DATA FOR ANALYSIS START

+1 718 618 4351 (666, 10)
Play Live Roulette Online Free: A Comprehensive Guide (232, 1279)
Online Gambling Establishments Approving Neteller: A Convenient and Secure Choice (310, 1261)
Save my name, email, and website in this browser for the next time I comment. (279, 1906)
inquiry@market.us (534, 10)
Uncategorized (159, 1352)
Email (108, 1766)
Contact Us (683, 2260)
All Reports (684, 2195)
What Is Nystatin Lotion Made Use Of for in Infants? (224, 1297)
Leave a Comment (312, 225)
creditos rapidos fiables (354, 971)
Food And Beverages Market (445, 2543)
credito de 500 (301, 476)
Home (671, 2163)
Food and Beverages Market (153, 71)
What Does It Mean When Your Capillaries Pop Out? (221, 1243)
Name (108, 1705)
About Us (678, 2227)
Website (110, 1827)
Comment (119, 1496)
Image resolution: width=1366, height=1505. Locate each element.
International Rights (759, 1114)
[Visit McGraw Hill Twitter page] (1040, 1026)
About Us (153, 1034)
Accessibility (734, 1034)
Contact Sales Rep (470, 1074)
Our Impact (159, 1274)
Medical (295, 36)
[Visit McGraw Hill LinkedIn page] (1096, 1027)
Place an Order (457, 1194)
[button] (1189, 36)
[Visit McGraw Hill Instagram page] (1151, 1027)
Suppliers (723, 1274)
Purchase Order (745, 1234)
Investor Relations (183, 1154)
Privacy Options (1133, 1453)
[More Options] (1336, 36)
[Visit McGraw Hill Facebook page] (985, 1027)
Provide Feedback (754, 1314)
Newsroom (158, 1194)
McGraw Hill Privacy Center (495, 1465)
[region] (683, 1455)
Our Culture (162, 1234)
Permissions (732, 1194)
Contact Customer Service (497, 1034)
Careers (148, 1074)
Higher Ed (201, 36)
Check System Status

DATA FOR ANALYSIS END

= WHAT NEEDS TO BE DONE =
Find each line above that contains "Beverages", and copy those lines.

= WRITTEN RESPONSE =
Food And Beverages Market (445, 2543)
Food and Beverages Market (153, 71)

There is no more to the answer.